# Android-Tablet RAM-Größe und Seitenverhältniss



## Conqi (22. Juni 2012)

*Android-Tablet RAM-Größe und Seitenverhältniss*

Ich möchte mir demnächst ein günstiges Tablet kaufen, aktueller Favorit wäre das Odys Neo X7, es erfüllt soweit eigentlich alle meine Anforderungen. Jedoch wollte ich jetzt mal fragen ob man mit 1GB RAM einen deutlichen Vorsprung merken würde? Wollte das Tablet hauptsächlich zum Videos gucken, im Internet surfen, eBooks lesen und ab und zu etwas spielen benutzen (ok das ist jetzt ein recht weites Aufgabenfeld^^). Das Problem: Einziger Konkurrent in der Preisklasse mit 1Gb RAM, den ich bisher gefunden habe, ist das Odys Next, das hat jedoch einen 4:3 Bildschirm. Fürs Videos gucken und lesen wäre mir ein 16:9 eigentlich lieber. Fürs Surfen im Internet hingegen oder vielleicht mal Texte schreiben per Tastatur über USB wäre 4:3 hingegen besser. Wie sieht es denn mit Apps wie Spielen aus, gibts da mit 4:3 öfter schwarze Balken o.ä.

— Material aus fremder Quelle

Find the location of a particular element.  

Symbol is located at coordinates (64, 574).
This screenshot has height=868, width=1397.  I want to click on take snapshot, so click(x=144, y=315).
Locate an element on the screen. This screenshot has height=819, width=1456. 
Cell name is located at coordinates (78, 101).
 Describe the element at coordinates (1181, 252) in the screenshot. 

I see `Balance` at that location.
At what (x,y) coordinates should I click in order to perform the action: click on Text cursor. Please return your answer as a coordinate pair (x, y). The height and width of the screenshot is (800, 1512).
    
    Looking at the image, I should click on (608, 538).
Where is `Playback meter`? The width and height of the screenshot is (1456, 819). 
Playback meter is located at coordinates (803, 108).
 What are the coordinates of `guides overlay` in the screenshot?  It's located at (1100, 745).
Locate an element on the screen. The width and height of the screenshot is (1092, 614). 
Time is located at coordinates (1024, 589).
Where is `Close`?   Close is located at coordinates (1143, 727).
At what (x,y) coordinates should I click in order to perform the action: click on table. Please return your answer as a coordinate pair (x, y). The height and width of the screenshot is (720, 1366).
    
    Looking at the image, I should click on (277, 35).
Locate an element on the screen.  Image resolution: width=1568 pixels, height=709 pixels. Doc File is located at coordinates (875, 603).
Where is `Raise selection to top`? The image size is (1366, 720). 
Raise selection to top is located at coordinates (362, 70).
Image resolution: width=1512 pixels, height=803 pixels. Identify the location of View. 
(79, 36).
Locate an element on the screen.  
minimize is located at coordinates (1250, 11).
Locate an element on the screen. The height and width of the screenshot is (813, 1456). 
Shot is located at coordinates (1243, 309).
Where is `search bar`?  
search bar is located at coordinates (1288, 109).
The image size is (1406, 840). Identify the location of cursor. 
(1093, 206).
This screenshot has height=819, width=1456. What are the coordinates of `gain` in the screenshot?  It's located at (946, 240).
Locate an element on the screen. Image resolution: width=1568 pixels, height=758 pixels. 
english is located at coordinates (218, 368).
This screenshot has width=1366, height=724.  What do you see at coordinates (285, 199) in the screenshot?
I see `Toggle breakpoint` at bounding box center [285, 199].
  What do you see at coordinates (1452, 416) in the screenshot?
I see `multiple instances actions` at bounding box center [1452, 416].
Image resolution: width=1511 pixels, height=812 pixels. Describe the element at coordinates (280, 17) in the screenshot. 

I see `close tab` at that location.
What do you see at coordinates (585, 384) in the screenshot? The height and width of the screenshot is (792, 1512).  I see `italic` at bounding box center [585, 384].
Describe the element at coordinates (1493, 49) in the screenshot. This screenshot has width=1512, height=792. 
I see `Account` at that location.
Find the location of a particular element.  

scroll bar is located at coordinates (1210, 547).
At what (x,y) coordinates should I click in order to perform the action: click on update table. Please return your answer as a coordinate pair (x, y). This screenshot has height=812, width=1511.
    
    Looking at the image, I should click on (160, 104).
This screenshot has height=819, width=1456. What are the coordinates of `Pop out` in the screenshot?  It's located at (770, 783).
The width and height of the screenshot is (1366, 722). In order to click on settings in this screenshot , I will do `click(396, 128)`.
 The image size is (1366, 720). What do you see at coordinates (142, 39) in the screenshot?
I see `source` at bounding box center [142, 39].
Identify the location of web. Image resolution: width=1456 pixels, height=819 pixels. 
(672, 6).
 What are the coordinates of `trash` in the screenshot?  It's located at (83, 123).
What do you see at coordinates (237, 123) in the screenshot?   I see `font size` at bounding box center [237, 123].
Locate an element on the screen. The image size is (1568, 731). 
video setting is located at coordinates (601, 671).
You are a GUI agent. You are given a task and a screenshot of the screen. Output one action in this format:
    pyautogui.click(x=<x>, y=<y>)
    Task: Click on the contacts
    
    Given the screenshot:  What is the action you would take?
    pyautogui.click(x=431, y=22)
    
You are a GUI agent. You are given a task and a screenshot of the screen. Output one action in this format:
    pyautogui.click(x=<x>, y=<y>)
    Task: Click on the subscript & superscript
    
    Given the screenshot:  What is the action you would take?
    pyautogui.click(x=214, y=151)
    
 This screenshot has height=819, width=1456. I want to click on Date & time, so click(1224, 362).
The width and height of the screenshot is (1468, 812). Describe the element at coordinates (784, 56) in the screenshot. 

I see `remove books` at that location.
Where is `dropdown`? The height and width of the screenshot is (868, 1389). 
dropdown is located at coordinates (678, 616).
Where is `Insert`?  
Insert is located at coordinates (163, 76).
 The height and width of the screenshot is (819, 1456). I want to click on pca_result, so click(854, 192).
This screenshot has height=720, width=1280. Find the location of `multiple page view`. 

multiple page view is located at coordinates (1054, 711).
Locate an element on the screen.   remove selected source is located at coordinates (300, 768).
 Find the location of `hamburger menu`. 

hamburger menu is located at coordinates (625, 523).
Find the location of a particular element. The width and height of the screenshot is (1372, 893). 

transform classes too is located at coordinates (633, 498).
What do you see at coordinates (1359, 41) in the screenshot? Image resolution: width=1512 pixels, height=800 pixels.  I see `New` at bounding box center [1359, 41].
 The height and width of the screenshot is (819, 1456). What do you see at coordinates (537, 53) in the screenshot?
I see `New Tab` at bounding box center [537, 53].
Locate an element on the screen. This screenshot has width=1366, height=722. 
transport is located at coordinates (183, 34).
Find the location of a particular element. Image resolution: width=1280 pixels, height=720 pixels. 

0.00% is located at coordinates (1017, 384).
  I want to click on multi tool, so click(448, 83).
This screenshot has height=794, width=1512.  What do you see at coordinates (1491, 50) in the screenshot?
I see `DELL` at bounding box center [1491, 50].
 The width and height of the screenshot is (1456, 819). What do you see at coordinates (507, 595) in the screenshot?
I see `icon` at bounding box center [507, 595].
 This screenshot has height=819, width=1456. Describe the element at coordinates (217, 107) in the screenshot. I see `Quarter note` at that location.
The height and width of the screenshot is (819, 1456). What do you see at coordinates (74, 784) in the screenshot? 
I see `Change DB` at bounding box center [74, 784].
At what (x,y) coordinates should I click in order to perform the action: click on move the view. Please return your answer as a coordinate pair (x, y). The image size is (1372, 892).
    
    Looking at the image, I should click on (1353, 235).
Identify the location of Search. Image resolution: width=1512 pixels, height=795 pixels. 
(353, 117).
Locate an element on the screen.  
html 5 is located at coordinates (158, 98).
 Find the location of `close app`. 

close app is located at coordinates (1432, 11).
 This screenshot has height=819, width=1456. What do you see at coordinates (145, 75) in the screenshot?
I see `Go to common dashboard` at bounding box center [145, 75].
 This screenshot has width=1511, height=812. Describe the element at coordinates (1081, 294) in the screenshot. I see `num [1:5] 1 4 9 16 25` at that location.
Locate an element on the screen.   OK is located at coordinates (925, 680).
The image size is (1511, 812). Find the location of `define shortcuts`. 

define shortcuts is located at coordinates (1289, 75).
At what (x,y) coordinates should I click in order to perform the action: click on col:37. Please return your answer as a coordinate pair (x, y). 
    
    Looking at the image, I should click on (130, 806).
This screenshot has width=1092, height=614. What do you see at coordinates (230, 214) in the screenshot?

Zusammengefasst also meine Fragen: Bringt der doppelte RAM in Verbindung mit dem Prozessor und allem merklich etwas? Und würdet ihr zu 16:9 oder 4:3 tendieren? Oder gibts gar Tablets mit 16:9 und mehr RAM? Möchte wirklich nicht mehr ausgeben eigentlich.
Danke auf jeden Fall schon mal für eure Antworten


----------



## ile (22. Juni 2012)

Mir ist selbst aufm Smartphone 1 GB RAM mittlerweile zu wenig, das sollte deine Frage (zumindest aus meiner Sicht) beantworten.


----------



## Hansvonwurst (22. Juni 2012)

*AW: Android-Tablet RAM-Größe und Seitenverhältniss*

ICh weiß nicht, wann es kommt, aber das neue Archos Arnova wär evtl. was für dich:
Arnova 7 G3 Tablet 8GB, 17,78cm kapazitiv, Android 4.0: Amazon.de: Computer & Zubehör


----------



## Ahab (22. Juni 2012)

*AW: Android-Tablet RAM-Größe und Seitenverhältniss*

Ich würde definitiv 1GB nehmen, das lohnt sich schon. Hab selbst ein Tablet von Ainol und die Performance... naja. Geht gerade so.  Spiele laufen super drauf (jedenfalls Sachen wie Angry Birds und Cut the Rope), auch Videos laufen ruckelfrei. Aber beim Browsen wird es eng, erst mit Firefox 13 konnte ich relativ ruckelfrei und flüssig surfen. Alle anderen Browser waren einfach grausam... 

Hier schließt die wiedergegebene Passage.